* _Exercise prompt_
Return every line from the one with "AI買い目 (928, 310)" through the one with "AI穴馬 [button] (1061, 420)", inclusive, exactly as it appears below.

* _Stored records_

- - - - - - -

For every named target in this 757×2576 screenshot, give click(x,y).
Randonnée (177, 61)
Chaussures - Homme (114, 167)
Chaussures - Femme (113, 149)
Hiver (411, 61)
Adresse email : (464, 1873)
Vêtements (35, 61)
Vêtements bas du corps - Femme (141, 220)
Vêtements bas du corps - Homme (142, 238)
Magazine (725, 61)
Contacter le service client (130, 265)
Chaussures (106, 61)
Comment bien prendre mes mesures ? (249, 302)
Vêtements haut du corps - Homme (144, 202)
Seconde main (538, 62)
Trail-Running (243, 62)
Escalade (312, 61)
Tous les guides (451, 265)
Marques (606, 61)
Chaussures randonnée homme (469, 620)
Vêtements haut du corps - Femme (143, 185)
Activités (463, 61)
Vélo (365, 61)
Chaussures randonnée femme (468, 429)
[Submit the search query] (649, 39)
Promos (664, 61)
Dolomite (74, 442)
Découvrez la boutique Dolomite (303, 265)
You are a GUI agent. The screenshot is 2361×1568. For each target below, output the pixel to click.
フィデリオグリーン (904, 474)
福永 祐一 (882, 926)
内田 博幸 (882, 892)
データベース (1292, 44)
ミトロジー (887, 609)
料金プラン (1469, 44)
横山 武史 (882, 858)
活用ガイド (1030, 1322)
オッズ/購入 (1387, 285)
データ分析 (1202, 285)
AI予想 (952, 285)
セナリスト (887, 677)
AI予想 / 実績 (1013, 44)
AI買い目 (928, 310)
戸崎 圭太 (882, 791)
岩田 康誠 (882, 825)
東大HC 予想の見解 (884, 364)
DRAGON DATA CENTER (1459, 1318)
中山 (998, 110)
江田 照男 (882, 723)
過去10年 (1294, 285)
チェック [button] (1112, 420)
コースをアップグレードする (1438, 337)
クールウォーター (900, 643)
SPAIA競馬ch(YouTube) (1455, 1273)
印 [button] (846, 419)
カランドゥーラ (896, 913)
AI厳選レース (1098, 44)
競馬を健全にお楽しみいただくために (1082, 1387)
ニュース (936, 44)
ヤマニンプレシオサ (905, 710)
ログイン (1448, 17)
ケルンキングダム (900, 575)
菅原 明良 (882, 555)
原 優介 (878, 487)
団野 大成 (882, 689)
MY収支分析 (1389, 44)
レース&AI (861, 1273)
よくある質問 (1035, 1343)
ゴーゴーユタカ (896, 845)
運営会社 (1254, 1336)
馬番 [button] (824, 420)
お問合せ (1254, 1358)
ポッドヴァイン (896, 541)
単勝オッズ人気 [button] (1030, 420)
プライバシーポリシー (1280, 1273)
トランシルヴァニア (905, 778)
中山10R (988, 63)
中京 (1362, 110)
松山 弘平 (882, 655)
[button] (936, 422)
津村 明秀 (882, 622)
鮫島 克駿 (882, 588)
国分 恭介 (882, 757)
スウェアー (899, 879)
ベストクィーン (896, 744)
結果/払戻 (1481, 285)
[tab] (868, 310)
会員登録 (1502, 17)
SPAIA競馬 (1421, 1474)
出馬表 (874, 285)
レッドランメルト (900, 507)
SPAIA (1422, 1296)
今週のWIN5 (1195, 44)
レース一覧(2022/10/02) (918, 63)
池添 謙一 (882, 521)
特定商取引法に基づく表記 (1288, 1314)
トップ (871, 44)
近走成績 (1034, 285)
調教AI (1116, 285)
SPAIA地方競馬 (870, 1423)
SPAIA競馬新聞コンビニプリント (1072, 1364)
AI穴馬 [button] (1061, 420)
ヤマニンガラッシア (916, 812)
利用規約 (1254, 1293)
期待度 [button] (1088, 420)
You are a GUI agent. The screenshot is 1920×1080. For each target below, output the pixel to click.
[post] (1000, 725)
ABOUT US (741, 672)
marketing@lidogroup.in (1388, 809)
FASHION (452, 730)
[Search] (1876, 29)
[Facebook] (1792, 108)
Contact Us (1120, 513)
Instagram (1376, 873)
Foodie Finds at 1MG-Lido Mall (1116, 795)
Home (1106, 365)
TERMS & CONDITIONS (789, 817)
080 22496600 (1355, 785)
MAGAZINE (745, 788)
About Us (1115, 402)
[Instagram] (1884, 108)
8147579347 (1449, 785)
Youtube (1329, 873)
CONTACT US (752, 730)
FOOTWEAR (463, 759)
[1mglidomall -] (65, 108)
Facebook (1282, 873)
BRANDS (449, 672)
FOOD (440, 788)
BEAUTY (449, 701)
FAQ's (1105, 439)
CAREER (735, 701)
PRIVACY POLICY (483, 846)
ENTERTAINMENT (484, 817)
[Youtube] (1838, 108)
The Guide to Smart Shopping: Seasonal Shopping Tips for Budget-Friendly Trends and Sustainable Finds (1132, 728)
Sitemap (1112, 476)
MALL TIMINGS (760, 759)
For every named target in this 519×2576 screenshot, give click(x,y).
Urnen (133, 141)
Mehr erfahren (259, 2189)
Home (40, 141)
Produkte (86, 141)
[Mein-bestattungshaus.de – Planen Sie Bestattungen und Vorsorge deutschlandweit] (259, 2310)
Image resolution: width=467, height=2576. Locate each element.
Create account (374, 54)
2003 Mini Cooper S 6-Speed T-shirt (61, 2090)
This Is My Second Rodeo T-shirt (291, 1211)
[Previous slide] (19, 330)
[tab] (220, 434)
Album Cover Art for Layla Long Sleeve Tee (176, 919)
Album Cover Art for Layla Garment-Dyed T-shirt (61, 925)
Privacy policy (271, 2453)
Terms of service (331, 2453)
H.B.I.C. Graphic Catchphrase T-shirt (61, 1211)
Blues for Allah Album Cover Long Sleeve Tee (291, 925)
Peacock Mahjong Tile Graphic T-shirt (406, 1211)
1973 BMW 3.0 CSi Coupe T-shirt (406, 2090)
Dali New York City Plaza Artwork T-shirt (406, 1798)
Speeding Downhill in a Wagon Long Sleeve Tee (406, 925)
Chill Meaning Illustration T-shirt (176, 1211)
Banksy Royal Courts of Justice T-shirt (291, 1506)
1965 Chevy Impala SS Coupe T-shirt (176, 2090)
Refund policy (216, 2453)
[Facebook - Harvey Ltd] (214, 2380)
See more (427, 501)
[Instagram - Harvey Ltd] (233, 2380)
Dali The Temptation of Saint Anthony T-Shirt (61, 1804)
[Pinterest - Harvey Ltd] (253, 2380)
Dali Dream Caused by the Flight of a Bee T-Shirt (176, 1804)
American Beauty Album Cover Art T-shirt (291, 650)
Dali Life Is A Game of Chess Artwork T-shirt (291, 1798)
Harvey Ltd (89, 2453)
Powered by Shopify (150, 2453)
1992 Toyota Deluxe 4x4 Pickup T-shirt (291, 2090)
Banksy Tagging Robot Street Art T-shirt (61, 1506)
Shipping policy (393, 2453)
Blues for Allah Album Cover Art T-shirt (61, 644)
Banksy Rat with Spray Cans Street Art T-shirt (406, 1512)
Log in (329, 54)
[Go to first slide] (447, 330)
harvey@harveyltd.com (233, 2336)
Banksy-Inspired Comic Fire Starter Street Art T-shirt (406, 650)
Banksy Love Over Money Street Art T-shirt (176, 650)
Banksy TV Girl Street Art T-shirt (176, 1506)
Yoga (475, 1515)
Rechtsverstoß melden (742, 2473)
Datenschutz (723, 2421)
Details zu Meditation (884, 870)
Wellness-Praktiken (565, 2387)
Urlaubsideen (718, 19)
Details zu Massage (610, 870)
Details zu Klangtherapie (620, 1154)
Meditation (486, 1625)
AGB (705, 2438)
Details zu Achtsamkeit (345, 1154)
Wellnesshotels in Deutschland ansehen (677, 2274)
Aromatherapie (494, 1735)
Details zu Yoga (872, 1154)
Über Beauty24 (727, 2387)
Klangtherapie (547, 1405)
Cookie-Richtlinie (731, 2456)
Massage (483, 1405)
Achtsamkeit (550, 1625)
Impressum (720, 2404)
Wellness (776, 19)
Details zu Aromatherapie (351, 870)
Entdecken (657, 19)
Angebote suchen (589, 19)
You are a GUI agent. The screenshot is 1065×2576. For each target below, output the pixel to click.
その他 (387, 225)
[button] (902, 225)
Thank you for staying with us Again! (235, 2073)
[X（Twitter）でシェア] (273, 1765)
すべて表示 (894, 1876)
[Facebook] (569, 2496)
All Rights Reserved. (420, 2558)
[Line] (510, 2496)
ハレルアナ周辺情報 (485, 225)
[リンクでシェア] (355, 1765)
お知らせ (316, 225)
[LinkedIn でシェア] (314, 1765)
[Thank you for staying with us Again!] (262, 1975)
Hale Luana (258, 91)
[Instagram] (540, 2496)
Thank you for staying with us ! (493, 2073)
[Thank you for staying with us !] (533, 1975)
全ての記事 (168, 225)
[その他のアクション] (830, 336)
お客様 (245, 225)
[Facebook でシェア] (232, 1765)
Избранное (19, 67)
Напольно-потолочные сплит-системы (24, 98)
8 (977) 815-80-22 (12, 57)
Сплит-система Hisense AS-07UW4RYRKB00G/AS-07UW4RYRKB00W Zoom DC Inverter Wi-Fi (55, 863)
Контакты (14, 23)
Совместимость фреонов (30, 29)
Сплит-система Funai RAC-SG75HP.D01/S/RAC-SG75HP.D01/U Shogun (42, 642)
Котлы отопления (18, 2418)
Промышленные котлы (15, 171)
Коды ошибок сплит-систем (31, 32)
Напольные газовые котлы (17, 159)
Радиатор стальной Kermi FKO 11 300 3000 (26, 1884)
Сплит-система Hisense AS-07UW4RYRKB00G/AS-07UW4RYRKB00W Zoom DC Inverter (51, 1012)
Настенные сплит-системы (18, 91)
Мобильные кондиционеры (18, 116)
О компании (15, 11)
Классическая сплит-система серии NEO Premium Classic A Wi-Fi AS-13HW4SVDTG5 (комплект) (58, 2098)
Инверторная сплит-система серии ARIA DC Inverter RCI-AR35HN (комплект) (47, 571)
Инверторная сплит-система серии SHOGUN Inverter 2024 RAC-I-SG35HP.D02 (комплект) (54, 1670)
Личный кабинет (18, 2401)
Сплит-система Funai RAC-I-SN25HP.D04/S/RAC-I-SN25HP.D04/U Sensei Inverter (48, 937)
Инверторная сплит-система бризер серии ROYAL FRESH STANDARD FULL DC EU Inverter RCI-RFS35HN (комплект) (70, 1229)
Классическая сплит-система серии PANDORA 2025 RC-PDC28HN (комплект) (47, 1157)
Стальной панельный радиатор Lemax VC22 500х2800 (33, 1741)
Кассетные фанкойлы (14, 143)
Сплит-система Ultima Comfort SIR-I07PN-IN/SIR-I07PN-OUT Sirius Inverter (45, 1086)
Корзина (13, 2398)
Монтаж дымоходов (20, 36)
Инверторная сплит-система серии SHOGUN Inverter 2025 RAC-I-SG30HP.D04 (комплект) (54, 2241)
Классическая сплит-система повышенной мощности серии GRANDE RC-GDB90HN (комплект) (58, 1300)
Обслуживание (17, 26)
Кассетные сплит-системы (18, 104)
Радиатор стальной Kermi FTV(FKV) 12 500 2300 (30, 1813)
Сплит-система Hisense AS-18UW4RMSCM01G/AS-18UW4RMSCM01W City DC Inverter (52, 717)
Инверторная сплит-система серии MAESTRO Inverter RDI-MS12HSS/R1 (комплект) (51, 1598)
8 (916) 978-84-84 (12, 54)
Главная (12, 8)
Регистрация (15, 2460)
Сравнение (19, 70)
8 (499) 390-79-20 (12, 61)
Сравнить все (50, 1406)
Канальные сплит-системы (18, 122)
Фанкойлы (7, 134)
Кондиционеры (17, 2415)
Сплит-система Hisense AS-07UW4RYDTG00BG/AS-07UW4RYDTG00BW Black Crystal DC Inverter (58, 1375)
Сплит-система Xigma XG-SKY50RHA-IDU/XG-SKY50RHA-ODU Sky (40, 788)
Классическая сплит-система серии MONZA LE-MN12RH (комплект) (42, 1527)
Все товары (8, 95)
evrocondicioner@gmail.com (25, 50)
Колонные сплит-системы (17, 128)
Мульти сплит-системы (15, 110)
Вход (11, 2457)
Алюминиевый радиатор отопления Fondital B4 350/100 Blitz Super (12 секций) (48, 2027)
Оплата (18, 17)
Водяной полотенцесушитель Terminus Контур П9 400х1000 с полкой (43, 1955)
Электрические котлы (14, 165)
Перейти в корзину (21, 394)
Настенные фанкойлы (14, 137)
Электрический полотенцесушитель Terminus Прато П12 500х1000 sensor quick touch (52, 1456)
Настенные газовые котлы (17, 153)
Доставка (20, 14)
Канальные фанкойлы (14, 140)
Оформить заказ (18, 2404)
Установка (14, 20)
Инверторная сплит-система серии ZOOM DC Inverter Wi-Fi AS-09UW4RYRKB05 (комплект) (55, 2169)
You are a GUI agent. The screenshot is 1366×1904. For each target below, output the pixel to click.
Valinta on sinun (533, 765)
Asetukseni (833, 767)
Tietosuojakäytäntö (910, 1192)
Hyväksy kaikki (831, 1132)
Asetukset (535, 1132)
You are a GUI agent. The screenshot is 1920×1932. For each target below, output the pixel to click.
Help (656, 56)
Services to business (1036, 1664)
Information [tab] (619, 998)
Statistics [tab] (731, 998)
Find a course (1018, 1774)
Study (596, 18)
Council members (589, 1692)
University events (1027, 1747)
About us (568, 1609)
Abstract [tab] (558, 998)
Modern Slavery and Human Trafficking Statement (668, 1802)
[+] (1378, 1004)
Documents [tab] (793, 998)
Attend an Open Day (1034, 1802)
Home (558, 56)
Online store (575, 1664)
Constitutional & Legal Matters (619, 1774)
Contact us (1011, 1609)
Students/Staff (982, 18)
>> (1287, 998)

- - - - - - -

* _Answer box_
AI買い目 (928, 310)
戸崎 圭太 (882, 791)
岩田 康誠 (882, 825)
東大HC 予想の見解 (884, 364)
DRAGON DATA CENTER (1459, 1318)
中山 (998, 110)
江田 照男 (882, 723)
過去10年 (1294, 285)
チェック [button] (1112, 420)
コースをアップグレードする (1438, 337)
クールウォーター (900, 643)
SPAIA競馬ch(YouTube) (1455, 1273)
印 [button] (846, 419)
カランドゥーラ (896, 913)
AI厳選レース (1098, 44)
競馬を健全にお楽しみいただくために (1082, 1387)
ニュース (936, 44)
ヤマニンプレシオサ (905, 710)
ログイン (1448, 17)
ケルンキングダム (900, 575)
菅原 明良 (882, 555)
原 優介 (878, 487)
団野 大成 (882, 689)
MY収支分析 (1389, 44)
レース&AI (861, 1273)
よくある質問 (1035, 1343)
ゴーゴーユタカ (896, 845)
運営会社 (1254, 1336)
馬番 [button] (824, 420)
お問合せ (1254, 1358)
ポッドヴァイン (896, 541)
単勝オッズ人気 [button] (1030, 420)
プライバシーポリシー (1280, 1273)
トランシルヴァニア (905, 778)
中山10R (988, 63)
中京 (1362, 110)
松山 弘平 (882, 655)
[button] (936, 422)
津村 明秀 (882, 622)
鮫島 克駿 (882, 588)
国分 恭介 (882, 757)
スウェアー (899, 879)
ベストクィーン (896, 744)
結果/払戻 (1481, 285)
[tab] (868, 310)
会員登録 (1502, 17)
SPAIA競馬 (1421, 1474)
出馬表 (874, 285)
レッドランメルト (900, 507)
SPAIA (1422, 1296)
今週のWIN5 (1195, 44)
レース一覧(2022/10/02) (918, 63)
池添 謙一 (882, 521)
特定商取引法に基づく表記 (1288, 1314)
トップ (871, 44)
近走成績 (1034, 285)
調教AI (1116, 285)
SPAIA地方競馬 (870, 1423)
SPAIA競馬新聞コンビニプリント (1072, 1364)
AI穴馬 [button] (1061, 420)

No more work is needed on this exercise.